This Week at Cape Canaveral

This was another daunting week for NASA technicians. Photo Credit: NASA, Imagery: Jason Rhian

This week at Cape Canaveral saw more problems arise with Discovery’s external tank, placing the tentative Nov. 30 launch date in doubt. It also saw preparations for the next unmanned launch, that of a United Launch Alliance Delta IV proceed along and many historical launches took place this week in Cape Canaveral history.

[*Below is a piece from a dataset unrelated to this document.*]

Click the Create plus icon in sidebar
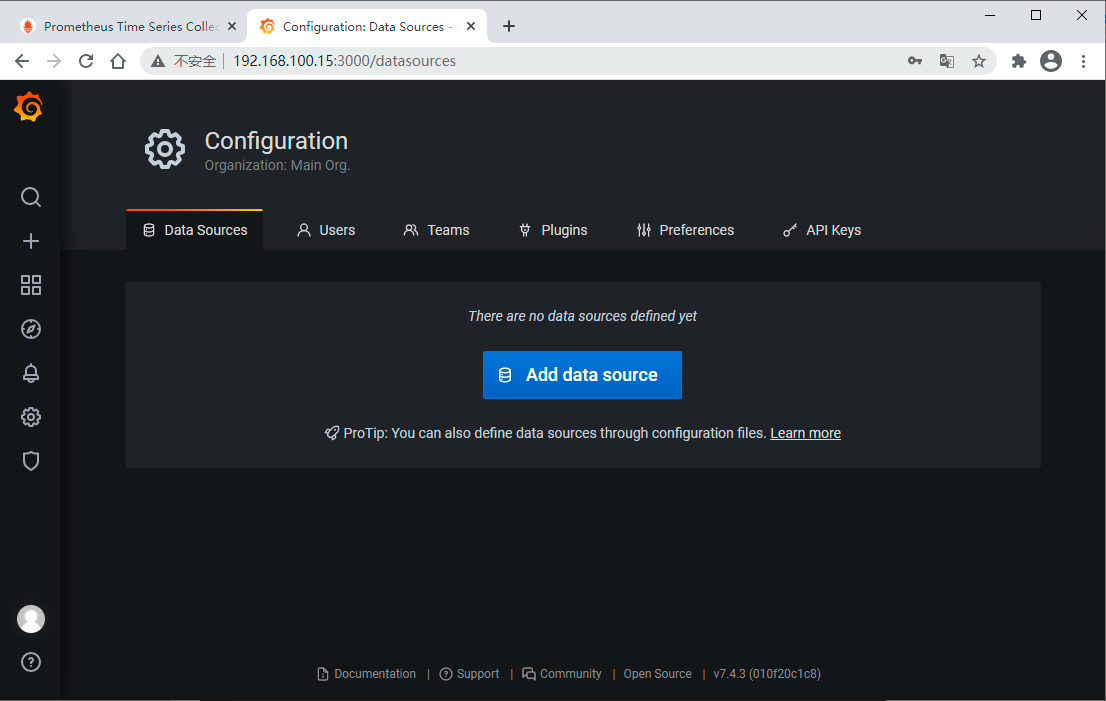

Another crack was found on space shuttle Discovery's large external tank this week. Photo Credit: Alan Walters/awaltersphoto.com

Another Crack Found on Discovery’s External Tank

NASA Technicians found another crack on the large, orange external tank (ET) – this is on top of one that was found under the cracked foam that was discovered on the tank the day of the last scrub for NASA’s oldest orbiter – Nov. 5. Both of these cracks are located on what is known as ‘stringers’ vertical aluminum strips that are around the ET’s ‘intertank’ area (this is the large yellowish band that circles the tank.

The first crack was some nine inches long, while this second, new crack is three inches in length. After engineers found the first crack they expanded their search to other areas of the intertank where they found the second crack. Foam was not damaged on either side of the large primary crack. This information is being collected to provide a greater understanding of how the tank deals with the fueling dynamics.

Although this new crack is worrying, it has not changed the space agency’s plans to attempt to repair the problems out on the launch pad and work to get the orbiter into the sky within the next window which falls between Nov. 30 and Dec. 6. Technicians have replaced the Ground Umbilical Carrier Plate (GUCP) that leaked hydrogen gas during last Friday’s launch attempt – which led to the discovery of these issues.

A Delta IV Heavy is being prepared for a November 18th launch date. Photo Credit: Patrick.af.mil

Delta IV Heavy Readied for Launch

The next launch scheduled to take place off of Florida’s Space Coast – is the launch of a Delta IV Heavy rocket carrying the Galaxy-3 satellite. The launch is currently planned for Nov. 18, 2010, at 6:10 p.m. Eastern Standard Time (EDT) from Space Launch Complex 37 (SLC 37) at Cape Canaveral Air Force Station. The launch vehicle is provided by United Launch Alliance (ULA) and the satellite is a National Reconnaissance Office (NRO) payload.

The payload for this mission is a classified spy satellite cargo for the NRO listed only as a ‘Galaxy 3’ in the media advisories released by the 45th Space Wing located at Patrick Air Force Base. The Delta IV Heavy is the largest rocket in the Delta 4 family, with three booster cores combined to form what is essentially a triple-bodied rocket.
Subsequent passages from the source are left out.